The beginning of the year is the time many people reassess their goals, especially with regard to their finances. Goals may range from the most fundamental, such as buying a house, putting children through college, and assuring our financial independence, to the more complex, such as minimizing income taxes, managing risk, ensuring our estates pass according to our wishes, and putting a philanthropic strategy in place. To achieve any of these goals, it’s important to prioritize your needs, assess where you are and devise a series of action steps.
A Four-Step Plan
Any financial planning process begins by identifying key goals and then prioritizing them.
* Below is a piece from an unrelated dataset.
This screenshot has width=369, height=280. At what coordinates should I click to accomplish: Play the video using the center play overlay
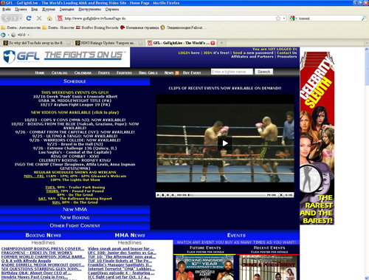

Different factors can help you assess your priorities, including the urgency of the goal, the cost and the implications if the goal is not met.
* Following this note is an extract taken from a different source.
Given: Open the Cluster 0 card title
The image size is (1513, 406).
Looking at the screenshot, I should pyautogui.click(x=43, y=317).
Next, you need to determine the specifics of each goal, including timeframe and dollar amounts. The following are four hypothetical goals that an individual might set:
1. Ensure financial independence assuming retirement at age 58 with annual after-tax expenses of $200,000 per year, increasing each year with inflation, assuming a life expectancy of age 98 and a conservative return rate based on a moderate risk tolerance.
2. Put a core estate plan in place by March 31; direct assets after death of both spouses to children in trust as well as 10% to charity.
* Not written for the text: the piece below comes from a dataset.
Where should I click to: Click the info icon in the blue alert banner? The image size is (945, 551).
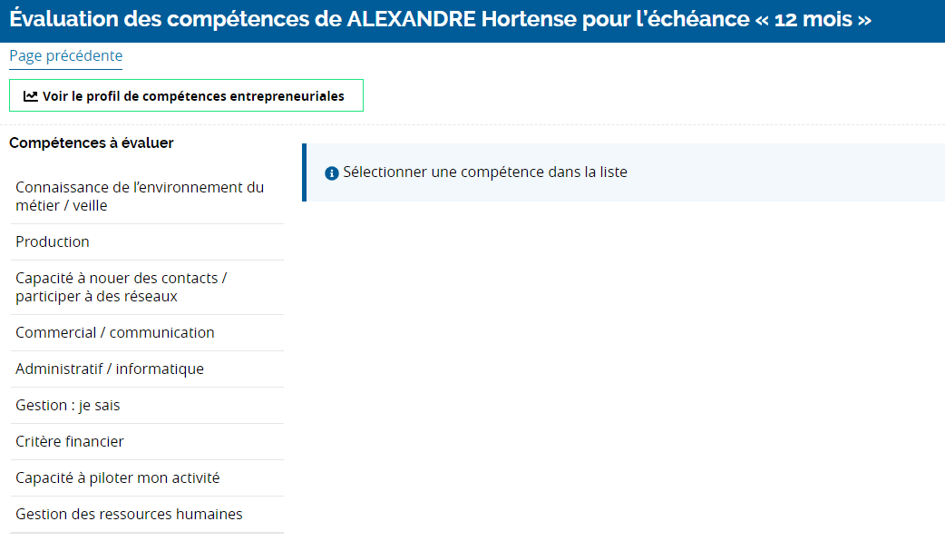tap(332, 172)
3. Purchase a vacation home by the lake within two years for $1 million; set aside $300,000 in low-risk assets for the down payment.
4. Pay for grandchildren’s’ college education, up to $150,000 per year for four years for each of five grandchildren; set aside $600,000 to meet this goal.
Now you’ll need to assess where you currently stand. Begin by creating a net worth statement listing your assets and liabilities, and while you are collecting that data, review your existing life and long-term care insurance policies, beneficiary designations and estate planning documents to see what updates are needed, if any. It’s also a good idea to create a forward-looking cash flow analysis based on your expected income and expenses, as this may give you an indication of what size investment portfolio is needed to achieve your goals. Then you can assess what action is needed to get you there. For example, if you need a $5 million portfolio beginning in four years, and you currently have $3.8 million set aside, you might need to save $50,000 per year, assuming a portfolio growth rate of 6% annually.
Finally, determine what steps you will take this year to address your goals and develop an action plan. Your plan can include priorities such as saving more money toward your financial independence fund, reviewing your investment allocation to ensure the amount of risk is appropriate for you, choosing an estate planning attorney to draft a new estate plan, setting aside cash toward a large purchase, reviewing your insurance coverage to ensure you have the proper type and amounts, and establishing and funding 529 plan savings accounts for children or grandchildren. Creating a checklist with a specific timeline also can be helpful; studies show that we are 50% more likely to achieve our goals if we have a written plan to guide us along the path.
Moving Forward With Confidence
Developing a list of priorities, assessing where you stand and devising a plan of action are things you can accomplish yourself, or you may wish to ask your First Republic advisor to guide you through the process.
Whether you do it on your own or with the assistance of a professional, you will be starting the year on the right foot, knowing you are prepared for the financial challenges ahead.